The National Autistic Society said a diagnosis is vital, and called on the Government to provide imminent funding to clear the soaring backlog of people with suspected autism across England.
Sunday is the United Nations-sanctioned World Autism Awareness Day, which this year focuses on a "neuro-inclusive world for all".
But the latest NHS Digital figures show approximately 1,375 people suspected of having autism were waiting for an assessment after being referred by a specialist in the former NHS Gloucestershire CCG area at the end of December.
This is more than eight times the 170 in December 2019, before the coronavirus pandemic.
In December 2021, around 100 people had an open referral – of which 100 (100%) had been waiting for more than 13 weeks.
The figures are rounded to the nearest five, while clinical commissioning groups were abolished and replaced with integrated care boards across England.
Meanwhile, NICE guidance says no patient should wait longer than 13 weeks, but 935 (68%) people in Gloucestershire had already breached this standard at the end of last year.
Nationally, more than 140,000 people were estimated to be waiting for a diagnosis at the end of last year – up from 47,000 in December 2019. Of these, more than 120,000 (87%) have waited more than 13 weeks.

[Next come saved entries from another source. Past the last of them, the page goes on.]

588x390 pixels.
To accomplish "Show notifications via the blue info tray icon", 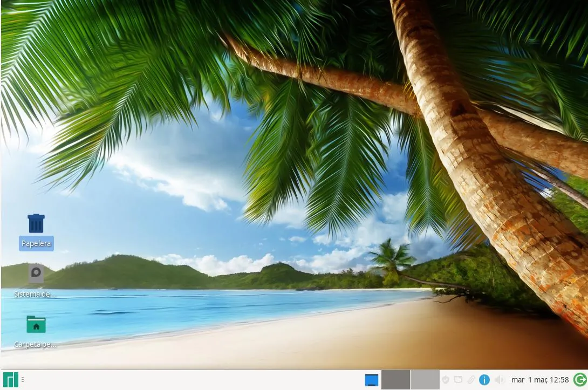I will (484, 379).
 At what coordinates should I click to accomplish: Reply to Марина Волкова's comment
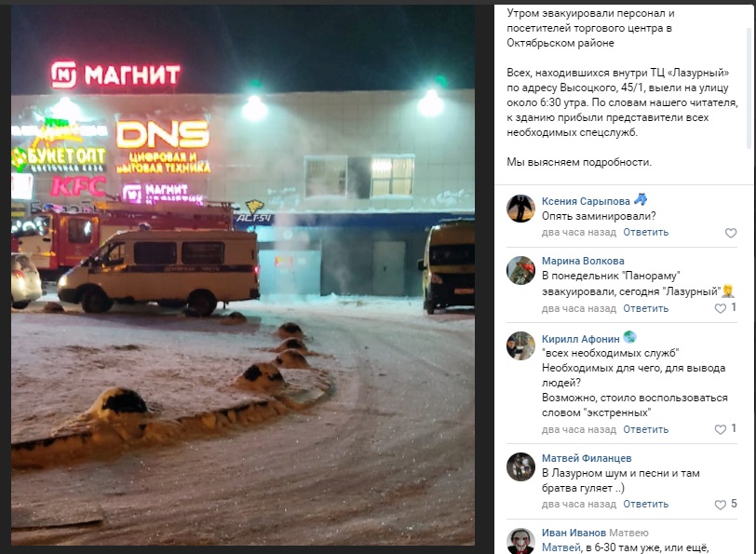coord(645,308)
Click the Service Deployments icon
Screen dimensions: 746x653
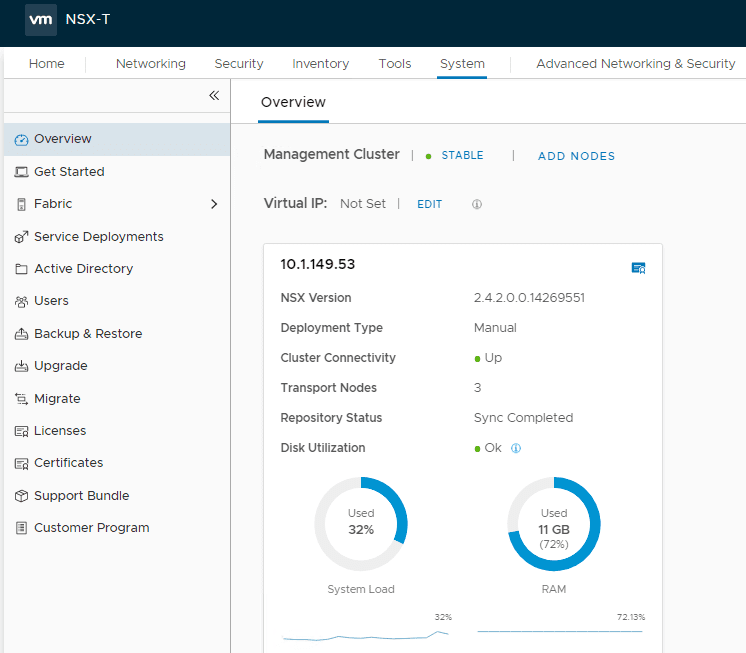pyautogui.click(x=22, y=237)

The National Autistic Society said a diagnosis is "vital to getting the right help and support" and that many struggle at school, work or home, or can develop mental health problems like anxiety or depression without one.
Tim Nicholls, head of influencing and research, said: "Without significant, long-term funding for diagnosis services across the country, many autistic people will continue to face traumatic long waits for an assessment.

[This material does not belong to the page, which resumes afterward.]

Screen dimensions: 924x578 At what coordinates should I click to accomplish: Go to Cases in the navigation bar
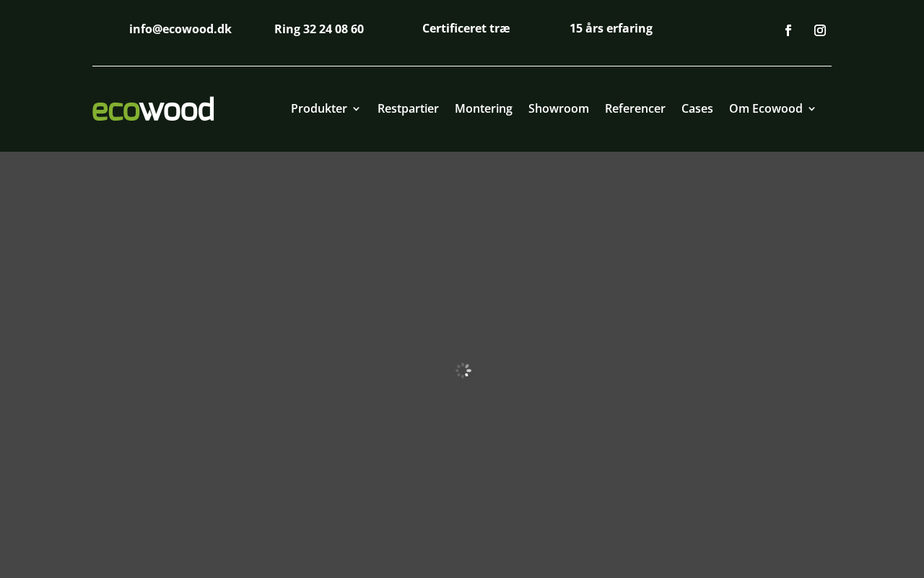[697, 108]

"As a result, many will be left struggling without the right support at school, work and home. The Government must urgently invest in diagnosis services, as set out in the national autism strategy for England, and make sure that autistic children, young people, adults and their families get the support they need.

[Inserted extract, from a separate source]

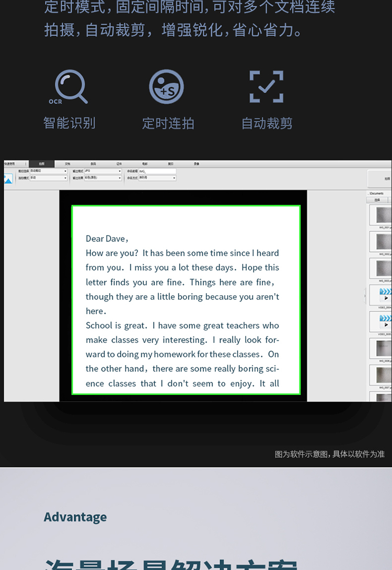Click the 选择 button under Documents

(377, 200)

Of the people waiting for a referral, around 610 were aged 17 and under.
The Department for Health Social care said it is "committed to reducing delays and improving access to support".
A spokesperson added: "We are investing £2.5 million this year to ensure patients are seen more quickly, on top of £74 million in the first year of our national autism strategy, and NHS England is producing national guidance to improve outcomes for autistic people throughout their diagnosis."